__Task prompt__. Pull out each line below that contains the word "breadcrumb", matching case exactly, and copy those lines unchanged.

__Data to process__.
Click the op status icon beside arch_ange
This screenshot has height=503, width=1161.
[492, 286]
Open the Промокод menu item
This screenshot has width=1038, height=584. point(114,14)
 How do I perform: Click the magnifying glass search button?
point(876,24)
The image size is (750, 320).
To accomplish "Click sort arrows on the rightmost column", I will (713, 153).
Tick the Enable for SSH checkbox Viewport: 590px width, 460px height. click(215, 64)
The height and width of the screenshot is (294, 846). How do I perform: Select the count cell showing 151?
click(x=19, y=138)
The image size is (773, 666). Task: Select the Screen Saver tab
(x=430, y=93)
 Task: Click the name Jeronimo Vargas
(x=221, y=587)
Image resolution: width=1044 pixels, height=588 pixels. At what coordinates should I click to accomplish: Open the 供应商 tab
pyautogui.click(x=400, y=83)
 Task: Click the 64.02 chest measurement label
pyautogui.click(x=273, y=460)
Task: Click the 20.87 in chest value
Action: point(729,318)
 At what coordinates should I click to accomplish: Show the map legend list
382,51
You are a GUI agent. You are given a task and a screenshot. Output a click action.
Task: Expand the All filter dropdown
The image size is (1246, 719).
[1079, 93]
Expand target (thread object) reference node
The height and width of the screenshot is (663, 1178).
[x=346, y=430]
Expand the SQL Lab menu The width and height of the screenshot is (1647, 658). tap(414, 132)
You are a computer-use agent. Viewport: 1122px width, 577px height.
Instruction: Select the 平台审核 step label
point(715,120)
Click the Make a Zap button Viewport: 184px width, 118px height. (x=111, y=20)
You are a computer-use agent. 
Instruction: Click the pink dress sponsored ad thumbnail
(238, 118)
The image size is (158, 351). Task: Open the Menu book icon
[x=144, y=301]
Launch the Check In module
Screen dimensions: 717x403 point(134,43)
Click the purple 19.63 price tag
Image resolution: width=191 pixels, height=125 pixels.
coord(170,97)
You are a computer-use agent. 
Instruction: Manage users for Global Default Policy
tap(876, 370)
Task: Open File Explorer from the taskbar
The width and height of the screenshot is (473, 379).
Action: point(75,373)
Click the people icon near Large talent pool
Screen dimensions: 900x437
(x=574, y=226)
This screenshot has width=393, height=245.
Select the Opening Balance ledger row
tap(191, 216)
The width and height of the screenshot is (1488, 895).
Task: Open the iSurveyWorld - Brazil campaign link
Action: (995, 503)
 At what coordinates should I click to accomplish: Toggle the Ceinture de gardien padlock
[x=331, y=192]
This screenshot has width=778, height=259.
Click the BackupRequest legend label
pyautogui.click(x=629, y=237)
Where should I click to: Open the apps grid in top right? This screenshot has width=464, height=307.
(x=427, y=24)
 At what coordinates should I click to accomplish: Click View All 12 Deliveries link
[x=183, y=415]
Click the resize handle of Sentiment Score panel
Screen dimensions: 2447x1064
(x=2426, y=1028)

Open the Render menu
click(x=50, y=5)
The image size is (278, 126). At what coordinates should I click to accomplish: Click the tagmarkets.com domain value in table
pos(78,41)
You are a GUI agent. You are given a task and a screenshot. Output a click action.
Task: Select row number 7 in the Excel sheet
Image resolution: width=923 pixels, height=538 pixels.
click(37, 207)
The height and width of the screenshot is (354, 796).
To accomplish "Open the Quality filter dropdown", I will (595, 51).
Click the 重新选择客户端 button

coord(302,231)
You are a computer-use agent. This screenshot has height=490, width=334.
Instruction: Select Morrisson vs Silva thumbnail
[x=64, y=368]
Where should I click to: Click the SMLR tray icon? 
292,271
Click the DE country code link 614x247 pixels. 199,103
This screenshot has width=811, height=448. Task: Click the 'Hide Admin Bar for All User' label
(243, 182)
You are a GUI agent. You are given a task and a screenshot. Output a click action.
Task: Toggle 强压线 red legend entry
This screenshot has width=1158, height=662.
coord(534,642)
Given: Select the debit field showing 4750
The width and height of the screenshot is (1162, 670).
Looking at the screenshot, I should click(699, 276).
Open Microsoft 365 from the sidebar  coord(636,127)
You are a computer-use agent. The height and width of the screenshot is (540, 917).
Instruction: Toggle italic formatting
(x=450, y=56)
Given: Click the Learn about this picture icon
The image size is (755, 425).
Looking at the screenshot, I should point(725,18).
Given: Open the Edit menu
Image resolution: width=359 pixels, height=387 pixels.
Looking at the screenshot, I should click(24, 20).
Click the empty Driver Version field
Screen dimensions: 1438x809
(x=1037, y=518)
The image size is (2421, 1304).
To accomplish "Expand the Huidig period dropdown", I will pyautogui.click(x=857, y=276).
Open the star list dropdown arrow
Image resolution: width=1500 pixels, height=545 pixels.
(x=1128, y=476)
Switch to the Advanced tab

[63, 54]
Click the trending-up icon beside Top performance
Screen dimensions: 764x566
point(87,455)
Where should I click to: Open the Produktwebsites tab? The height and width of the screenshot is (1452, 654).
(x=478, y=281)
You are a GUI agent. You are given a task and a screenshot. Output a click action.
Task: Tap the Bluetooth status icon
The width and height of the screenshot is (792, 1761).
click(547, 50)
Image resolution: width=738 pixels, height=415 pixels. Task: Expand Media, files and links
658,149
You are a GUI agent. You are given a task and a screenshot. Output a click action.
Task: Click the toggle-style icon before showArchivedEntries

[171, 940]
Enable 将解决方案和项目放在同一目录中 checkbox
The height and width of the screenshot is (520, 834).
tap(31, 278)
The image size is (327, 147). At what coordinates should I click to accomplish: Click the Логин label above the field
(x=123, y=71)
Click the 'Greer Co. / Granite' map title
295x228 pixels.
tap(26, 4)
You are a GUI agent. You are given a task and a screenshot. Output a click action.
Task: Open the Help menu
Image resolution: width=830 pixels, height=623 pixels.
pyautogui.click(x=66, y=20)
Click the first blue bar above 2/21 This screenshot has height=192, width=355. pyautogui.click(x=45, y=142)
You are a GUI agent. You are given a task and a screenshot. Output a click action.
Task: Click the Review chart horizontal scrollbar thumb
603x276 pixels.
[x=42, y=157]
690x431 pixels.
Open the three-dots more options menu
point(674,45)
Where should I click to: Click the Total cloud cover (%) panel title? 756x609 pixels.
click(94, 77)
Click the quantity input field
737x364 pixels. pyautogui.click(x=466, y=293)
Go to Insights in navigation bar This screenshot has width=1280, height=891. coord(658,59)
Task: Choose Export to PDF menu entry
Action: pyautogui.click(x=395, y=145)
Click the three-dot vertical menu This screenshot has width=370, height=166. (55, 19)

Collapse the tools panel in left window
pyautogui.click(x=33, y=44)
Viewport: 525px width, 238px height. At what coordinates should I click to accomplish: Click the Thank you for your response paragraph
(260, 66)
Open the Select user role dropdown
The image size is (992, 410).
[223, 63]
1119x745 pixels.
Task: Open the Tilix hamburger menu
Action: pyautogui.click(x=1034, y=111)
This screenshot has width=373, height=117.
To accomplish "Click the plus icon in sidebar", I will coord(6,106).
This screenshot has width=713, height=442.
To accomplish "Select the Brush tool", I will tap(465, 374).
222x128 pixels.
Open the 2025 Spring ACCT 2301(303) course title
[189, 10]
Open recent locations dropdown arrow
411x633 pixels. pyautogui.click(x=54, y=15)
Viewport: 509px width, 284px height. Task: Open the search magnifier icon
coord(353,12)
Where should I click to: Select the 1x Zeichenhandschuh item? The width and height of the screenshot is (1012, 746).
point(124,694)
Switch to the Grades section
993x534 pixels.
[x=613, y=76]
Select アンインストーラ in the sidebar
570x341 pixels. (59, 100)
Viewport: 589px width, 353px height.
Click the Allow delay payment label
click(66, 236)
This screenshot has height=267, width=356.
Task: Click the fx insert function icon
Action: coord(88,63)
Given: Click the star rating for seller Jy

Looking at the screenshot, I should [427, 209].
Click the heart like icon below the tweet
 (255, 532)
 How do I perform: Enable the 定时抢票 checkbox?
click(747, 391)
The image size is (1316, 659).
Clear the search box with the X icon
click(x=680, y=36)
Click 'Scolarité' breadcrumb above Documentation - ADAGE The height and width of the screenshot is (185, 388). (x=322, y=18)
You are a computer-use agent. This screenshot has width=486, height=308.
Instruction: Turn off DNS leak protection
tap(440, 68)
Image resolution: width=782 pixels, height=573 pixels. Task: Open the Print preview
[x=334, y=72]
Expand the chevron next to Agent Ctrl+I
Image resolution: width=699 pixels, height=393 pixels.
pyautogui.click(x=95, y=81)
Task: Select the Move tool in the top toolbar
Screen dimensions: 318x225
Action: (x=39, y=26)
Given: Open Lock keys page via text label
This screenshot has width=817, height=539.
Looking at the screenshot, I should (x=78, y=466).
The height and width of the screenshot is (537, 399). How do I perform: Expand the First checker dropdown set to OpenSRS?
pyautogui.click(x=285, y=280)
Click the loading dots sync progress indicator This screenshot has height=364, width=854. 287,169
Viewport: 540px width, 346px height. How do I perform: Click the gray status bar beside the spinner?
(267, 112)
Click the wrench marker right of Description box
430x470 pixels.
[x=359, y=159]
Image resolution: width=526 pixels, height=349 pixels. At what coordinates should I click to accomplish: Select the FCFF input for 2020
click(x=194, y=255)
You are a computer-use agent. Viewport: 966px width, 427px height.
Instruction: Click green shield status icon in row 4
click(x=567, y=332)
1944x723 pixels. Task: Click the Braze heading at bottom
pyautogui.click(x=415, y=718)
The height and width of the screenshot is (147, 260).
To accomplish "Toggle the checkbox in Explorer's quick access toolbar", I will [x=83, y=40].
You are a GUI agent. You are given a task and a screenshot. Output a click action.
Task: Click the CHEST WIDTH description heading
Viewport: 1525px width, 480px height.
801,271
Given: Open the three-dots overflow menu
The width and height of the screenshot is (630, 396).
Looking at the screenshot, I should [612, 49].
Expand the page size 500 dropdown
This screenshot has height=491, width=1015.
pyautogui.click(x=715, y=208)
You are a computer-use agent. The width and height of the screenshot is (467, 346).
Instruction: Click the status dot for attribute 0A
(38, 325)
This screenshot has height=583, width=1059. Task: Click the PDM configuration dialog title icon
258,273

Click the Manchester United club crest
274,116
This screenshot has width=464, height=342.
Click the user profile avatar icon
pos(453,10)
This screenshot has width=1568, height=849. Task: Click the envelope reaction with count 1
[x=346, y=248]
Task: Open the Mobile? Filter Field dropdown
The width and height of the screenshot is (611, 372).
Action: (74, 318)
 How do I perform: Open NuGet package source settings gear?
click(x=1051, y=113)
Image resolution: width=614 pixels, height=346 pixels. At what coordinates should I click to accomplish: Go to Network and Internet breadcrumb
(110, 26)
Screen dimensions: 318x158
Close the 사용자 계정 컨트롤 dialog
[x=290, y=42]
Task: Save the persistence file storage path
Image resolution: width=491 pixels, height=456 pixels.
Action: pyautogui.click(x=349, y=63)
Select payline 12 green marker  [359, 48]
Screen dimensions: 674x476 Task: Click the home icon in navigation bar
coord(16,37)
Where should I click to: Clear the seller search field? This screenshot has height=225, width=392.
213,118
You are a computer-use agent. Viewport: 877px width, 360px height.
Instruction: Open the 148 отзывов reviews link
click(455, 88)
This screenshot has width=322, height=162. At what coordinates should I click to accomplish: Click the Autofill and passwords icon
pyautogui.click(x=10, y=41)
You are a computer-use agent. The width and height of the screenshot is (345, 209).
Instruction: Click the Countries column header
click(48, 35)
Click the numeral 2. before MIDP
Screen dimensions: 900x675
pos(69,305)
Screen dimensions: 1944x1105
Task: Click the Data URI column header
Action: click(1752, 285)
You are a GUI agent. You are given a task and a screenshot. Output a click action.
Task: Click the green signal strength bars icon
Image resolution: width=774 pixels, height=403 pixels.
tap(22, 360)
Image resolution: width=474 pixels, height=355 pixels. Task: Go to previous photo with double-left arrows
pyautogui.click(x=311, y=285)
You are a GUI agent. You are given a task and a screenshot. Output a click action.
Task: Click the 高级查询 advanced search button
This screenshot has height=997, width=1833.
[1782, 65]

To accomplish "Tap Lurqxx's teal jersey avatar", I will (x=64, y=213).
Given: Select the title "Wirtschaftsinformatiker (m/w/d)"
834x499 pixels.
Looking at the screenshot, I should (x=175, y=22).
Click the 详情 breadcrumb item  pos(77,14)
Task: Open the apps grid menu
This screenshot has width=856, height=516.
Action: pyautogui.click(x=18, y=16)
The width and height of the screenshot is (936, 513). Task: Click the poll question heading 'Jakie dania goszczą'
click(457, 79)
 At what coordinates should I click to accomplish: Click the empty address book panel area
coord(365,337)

__Task result__.
Click 'Scolarité' breadcrumb above Documentation - ADAGE The height and width of the screenshot is (185, 388). (x=322, y=18)
Image resolution: width=614 pixels, height=346 pixels. At what coordinates should I click to accomplish: Go to Network and Internet breadcrumb
Click the 详情 breadcrumb item  pos(77,14)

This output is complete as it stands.